TALLAHASSEE, Fla. — Nearly three years ago, when Hurricane Ian destroyed a bridge in southwest Florida and left residents on a barrier island with scant access to drinking water and food, Gov. Ron DeSantis leveraged his emergency authority to scramble contractors to reconstruct the bridge. It took less than three days.
Now, the Republican governor is wielding those same powers for something different: building an immigration detention center deep in the Everglades in a week.
Relying on an emergency order issued in January 2023 in response to a flood of Cuban and Haitian migrants arriving by boat in the Florida Keys, DeSantis is seizing county land, mobilizing a team of private companies to build a facility big enough to hold 3,000 detained immigrants and deploying Florida National Guard troops to secure the site.
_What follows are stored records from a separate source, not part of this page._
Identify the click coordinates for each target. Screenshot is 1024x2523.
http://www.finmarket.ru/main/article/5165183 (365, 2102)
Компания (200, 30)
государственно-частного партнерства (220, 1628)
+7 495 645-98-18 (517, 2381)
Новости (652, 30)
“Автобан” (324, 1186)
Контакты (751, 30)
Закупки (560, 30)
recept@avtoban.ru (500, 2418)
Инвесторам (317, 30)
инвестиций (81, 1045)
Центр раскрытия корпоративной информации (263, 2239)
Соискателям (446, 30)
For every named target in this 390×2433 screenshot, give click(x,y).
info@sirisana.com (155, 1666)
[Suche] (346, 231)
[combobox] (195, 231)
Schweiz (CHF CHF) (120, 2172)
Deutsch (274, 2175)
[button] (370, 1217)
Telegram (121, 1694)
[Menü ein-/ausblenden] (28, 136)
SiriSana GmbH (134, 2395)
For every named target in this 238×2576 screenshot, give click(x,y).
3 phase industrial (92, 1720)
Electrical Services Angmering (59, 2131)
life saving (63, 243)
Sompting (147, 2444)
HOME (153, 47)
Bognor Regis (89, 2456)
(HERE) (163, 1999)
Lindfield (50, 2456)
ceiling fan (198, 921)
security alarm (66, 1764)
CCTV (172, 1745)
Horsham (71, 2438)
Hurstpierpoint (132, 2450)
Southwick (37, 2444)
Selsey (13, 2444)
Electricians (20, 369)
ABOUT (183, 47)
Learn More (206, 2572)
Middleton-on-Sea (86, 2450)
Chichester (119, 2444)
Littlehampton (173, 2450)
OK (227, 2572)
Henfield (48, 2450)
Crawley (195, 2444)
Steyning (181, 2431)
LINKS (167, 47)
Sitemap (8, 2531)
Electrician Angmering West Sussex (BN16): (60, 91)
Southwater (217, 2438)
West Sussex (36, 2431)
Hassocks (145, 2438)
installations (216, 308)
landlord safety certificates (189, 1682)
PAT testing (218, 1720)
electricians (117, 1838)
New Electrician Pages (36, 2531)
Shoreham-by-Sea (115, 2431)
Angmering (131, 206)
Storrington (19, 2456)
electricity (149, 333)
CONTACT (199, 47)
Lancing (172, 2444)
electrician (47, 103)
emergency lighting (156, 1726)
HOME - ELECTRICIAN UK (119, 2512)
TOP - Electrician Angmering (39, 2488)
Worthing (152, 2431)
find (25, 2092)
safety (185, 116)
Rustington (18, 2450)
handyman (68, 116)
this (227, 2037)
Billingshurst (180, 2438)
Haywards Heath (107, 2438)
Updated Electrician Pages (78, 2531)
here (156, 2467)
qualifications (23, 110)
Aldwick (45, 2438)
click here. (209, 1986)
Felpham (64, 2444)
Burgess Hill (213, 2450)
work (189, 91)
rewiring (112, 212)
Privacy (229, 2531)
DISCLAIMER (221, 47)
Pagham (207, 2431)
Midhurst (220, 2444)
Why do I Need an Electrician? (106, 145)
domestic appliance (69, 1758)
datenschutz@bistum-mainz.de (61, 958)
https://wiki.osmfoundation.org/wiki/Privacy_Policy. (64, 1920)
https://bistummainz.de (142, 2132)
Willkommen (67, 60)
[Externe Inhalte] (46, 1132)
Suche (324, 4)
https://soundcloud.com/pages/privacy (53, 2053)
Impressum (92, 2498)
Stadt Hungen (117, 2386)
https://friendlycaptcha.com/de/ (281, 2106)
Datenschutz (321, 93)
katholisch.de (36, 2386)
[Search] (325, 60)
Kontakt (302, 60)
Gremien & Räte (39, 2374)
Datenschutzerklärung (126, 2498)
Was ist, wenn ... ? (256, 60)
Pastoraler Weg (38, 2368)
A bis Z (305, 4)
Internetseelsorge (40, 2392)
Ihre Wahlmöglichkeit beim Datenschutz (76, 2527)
The rush of migrant arrivals ended long ago, but the order, which cites then-President Joe Biden’s “inadequate” response to immigration, has been repeatedly extended.
“This is not our first rodeo,” DeSantis told Fox News on Friday while touring an airfield owned by Miami-Dade County that has quickly been turned into a small grid of heavy-duty tents and trailers.
“The detention of illegal aliens is a little bit different,” the governor acknowledged. “But logistics, we know how to do that.”
The speed by which the state is building the detention camp — nicknamed Alligator Alcatraz in a nod to the gator-filled wetlands surrounding the site — has unnerved environmentalists as well as local and state elected leaders, some of whom are questioning whether the governor is overstepping his authority.